┏━━

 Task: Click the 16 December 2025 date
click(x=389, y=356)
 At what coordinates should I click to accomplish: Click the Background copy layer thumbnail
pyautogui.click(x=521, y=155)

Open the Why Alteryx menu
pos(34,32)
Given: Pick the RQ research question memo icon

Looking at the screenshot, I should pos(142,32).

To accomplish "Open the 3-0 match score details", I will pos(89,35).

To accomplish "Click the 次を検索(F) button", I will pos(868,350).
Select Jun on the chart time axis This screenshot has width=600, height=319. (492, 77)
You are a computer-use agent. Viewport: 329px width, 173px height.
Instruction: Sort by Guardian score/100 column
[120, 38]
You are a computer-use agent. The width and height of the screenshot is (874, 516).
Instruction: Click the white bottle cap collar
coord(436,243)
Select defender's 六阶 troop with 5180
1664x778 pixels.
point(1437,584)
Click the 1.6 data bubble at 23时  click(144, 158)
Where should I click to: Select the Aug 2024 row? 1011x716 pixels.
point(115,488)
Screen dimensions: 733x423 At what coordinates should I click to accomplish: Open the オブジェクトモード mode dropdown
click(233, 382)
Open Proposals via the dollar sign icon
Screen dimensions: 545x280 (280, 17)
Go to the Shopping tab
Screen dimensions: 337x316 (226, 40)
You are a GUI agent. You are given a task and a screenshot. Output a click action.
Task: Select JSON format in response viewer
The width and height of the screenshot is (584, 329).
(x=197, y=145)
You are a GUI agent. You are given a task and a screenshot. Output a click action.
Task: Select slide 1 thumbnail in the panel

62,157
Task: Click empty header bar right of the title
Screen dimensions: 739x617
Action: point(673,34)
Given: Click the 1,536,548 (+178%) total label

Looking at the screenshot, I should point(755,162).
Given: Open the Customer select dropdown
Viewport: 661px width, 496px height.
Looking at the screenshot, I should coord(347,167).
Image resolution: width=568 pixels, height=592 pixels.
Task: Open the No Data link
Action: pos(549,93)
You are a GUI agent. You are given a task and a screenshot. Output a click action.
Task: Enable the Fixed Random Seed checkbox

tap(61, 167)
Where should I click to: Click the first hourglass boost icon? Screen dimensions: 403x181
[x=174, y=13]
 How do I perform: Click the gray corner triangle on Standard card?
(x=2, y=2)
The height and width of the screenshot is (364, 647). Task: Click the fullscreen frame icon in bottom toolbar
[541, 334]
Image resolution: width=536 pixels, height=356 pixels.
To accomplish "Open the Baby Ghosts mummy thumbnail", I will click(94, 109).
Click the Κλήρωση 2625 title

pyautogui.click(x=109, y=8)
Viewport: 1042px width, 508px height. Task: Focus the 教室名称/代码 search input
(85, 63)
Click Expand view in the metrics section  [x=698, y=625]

┗━━

TASK OBJECTIVE:
Report each line of the data in which "computer" occurs.

REPLY:
You are a computer-use agent. Viewport: 329px width, 173px height.
You are a computer-use agent. The width and height of the screenshot is (874, 516).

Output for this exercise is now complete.